A training-time defense that spreads an open-weight model's refusal behavior across many directions, so a cheap rank-1 weight edit can no longer switch safety off.

The problem: safety you can delete with one line

Arditi et al. (2024) showed that refusal in instruction-tuned LLMs is mediated by a single linear direction in activation space. You find it with a difference-in-means between harmful and harmless prompts, and you can ablate that one direction to strip refusal while leaving the rest of the model intact.

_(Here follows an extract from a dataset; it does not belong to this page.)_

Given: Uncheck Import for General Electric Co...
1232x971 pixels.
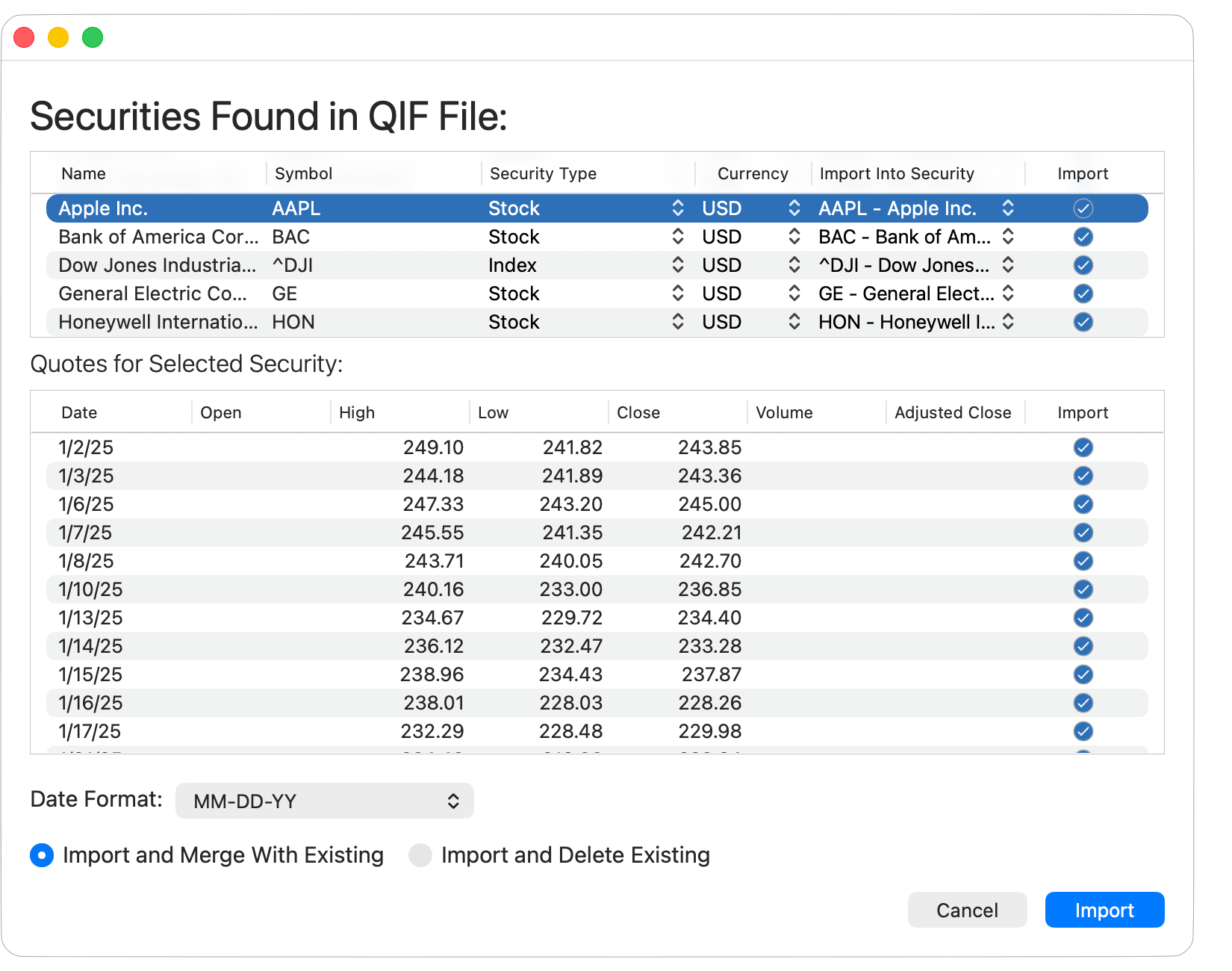Looking at the screenshot, I should click(1083, 294).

For an open-weight release, that turns alignment into a one-line removal: anyone with the weights computes the direction and applies a rank-1 (K=1) edit. The safety property that took a full post-training run to install comes off for almost nothing. The interesting question is not 'can we hide the direction' but 'can we make the attack expensive.'

The approach: redistribute the signal, don't hide it

Instead of strengthening or obscuring a single direction, I post-trained Llama-3.2-1B-Instruct so the refusal signal is spread across many directions at once, so that no low-rank ablation can remove it. Two objectives do the work:

Class-conditional mean and covariance matching: shape the activation statistics of the harmful and harmless classes so the discriminative safety signal is no longer concentrated in one difference-in-means direction.
Temperature-scaled KL distillation from a frozen copy of the original instruct model: move the safety geometry while keeping the model's general behavior and helpfulness intact.

The whole thing is a training-time defense plus an evaluation harness, built in PyTorch. No fresh pre-training, no utility tax that I could measure.

Result

Rank K of the linear ablation needed to break refusal

Baseline instruct

K=1

Defended model

K≥16

Baseline refusal lives on a single direction a rank-1 edit can ablate; the defense spreads it across many, so no low-rank ablation removes it.

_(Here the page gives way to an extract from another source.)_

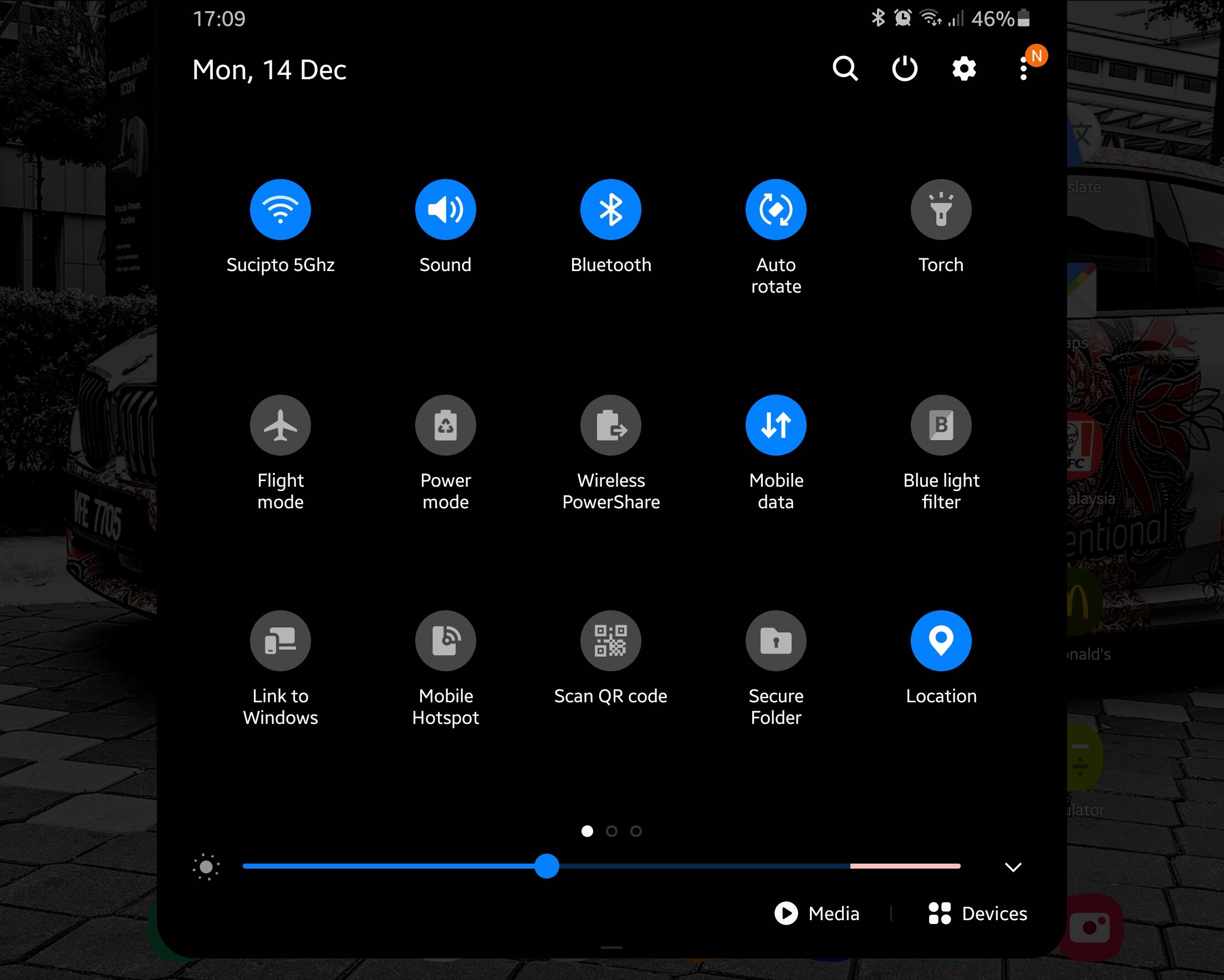Expand brightness options chevron
Image resolution: width=1224 pixels, height=980 pixels.
coord(1013,866)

The rank of the linear attack required to disable refusal rises from K=1 on the baseline to K≥16, at least a 16x increase in the attacker's budget, with baseline refusal and general behavior preserved.

How it was evaluated

Two lenses. Behavioral metrics check that the model still refuses harmful requests and still complies with benign ones. Linear-probe diagnostics measure how many directions actually carry the safety signal, confirming it is genuinely redistributed across multiple directions rather than just obfuscated into one harder-to-find place.

What I took away

Single-direction safety is a fragility, not a feature; the fix is to change the geometry, not patch the symptom.
You can raise the cost of an intervention attack without retraining from scratch and without a measurable hit to utility.
Shipping the defense and the evaluation harness together matters: the probe diagnostics are what tell you the signal moved, not just that the metric went up.